第45回ポルト国際映画祭でグランプリを受賞した映画『ドールハウス』矢口史靖監督、アヤちゃん、映画祭ディレクターのベアトリス・パチェコ・ペレイラ氏 俳優の長澤まさみが主演を務めた矢口史靖監督の映画『ドールハウス』(6月13日公開)が、ポルトガルで開催された世界三大ファンタステック映画祭の一つ、「第45回ポルト国際映画祭」(2月28日〜3月9日)でグランプリ「Best Film Award」を受賞した。
【画像】「第45回ポルト国際映画祭」現地写真 ポルトガル第二の都市・ポルトで毎年開催されている同映画祭は、1981年に始まった、ファンタジーやSFなどのジャンル映画に特化した国際映画祭。シッチェス国際映画祭やブリュッセル・ファンタスティック国際映画祭と並び世界三大ファンタスティック映画祭の一つに数えられている。『ドールハウス』は、ファンタジー長編部門のコンペティション及びオリエントエクスプレス部門で選出された。
同映画祭の最優秀作品賞には、アカデミー賞監督のギレルモ・デル・トロやアレハンドロ・ゴンサレス・イニャリトゥやカルト映画の鬼才ジョージ・A・ロメロ、そしてデヴィッド・フィンチャー、ダニー・ボイル、ピーター・ジャクソン、リュック・ベッソンなど歴史に残る名作を撮ってきた、そうそうたる監督たちが受賞者に名を連ねている。
現地での舞台あいさつでは、矢口監督と劇中で愛らしい人形ながらも長澤演じる主人公の家族を翻ろうしていく謎の人形“アヤ”が登壇。上映後にはエンドロールを待たずに5分間にわたるスタンディングオベーションが巻き起こった。
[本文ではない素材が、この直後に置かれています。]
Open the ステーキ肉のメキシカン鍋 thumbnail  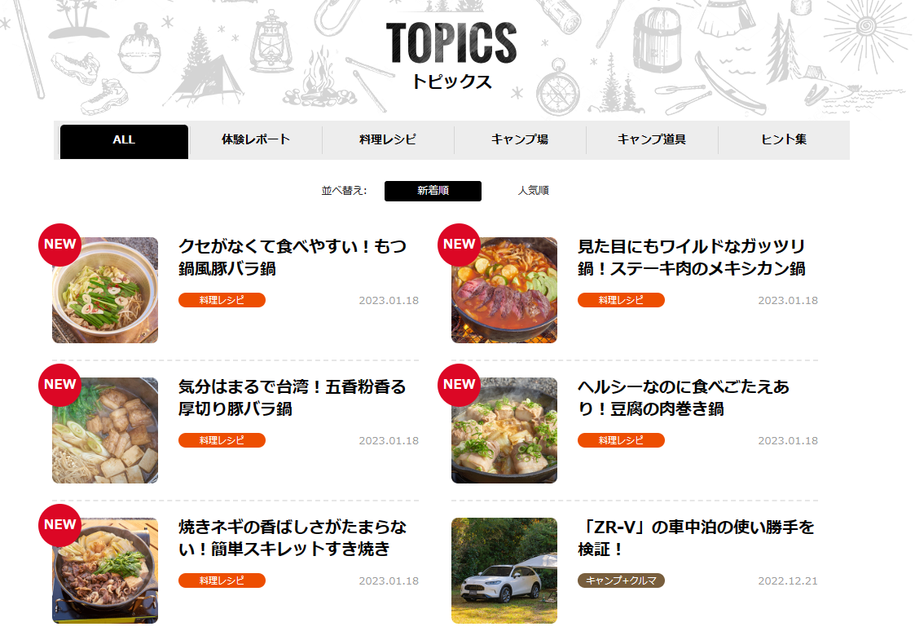[504, 290]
ポルト国際映画祭の共同ディレクターであるベアトリス氏は選出の理由について、「人形がかわいらしくもまるで悪魔のようで、ごく普通の家庭におとずれる恐怖がぞくぞくと伝わってきました」と評価。
歴史ある世界的な映画祭での快挙に、矢口監督は「賞をいただけたことで、映画として誰にでも楽しめるエンタテインメントができたのだと確信しました。ありがとうございます」と喜びのコメントを寄せている。
■矢口監督のコメント(全文)
ポルトの観客の皆さんにお礼を言いたいです。あんなに熱狂的に受け入れてくれるとは想像してなかったので、上映中のどよめきと大絶叫が一番のご褒美です。賞をいただけたことで、映画として誰にでも楽しめるエンタテインメントができたのだと確信しました。ありがとうございます。
■ポルト国際映画祭共同ディレクター、ベアトリス・パチェコ・ペレイラ氏のコメント(全文)
この作品を選んだ理由の一つは、女性たちの心が映されていることです。映像も美しく見ごたえがある作品でした。人形がかわいらしくもまるで悪魔のようで、ごく普通の家庭におとずれる恐怖がぞくぞくと伝わってきました。
作品のテイストも独創的です。CG技術に頼らない作品で、この人形のような質感はCGでは出せないものです。面白いことに、彼女が本当に普通の子どもに見えました。人形なのに本物の人間のように見えてしまうのです。
私も幼かった時、ちょうど同じような人形を持っていたんです。小さな人形でしたが…彼女のように怖い人形ではなかったですね!チケットは完売でした。大ヒット間違いなしですね。
■ストーリー
5歳の娘・芽衣を亡くした鈴木佳恵(長澤まさみ)と夫の忠彦(瀬戸康史)。
哀しみに暮れる佳恵は、骨董市で見つけた、芽衣によく似た愛らしい人形をかわいがり、元気を取り戻してゆく。だが佳恵と忠彦の間に新たな娘・真衣が生まれると、2人は人形に心を向けなくなる。
やがて、5歳に成長した真衣が人形と遊ぶようになると、一家に変な出来事が次々と起きはじめる。佳恵たちは人形を手放そうとするが、捨てても供養に出しても、なぜかその人形は戻ってくる……!人形に隠された秘密とは?そして解き明かされる衝撃の真実とは――!?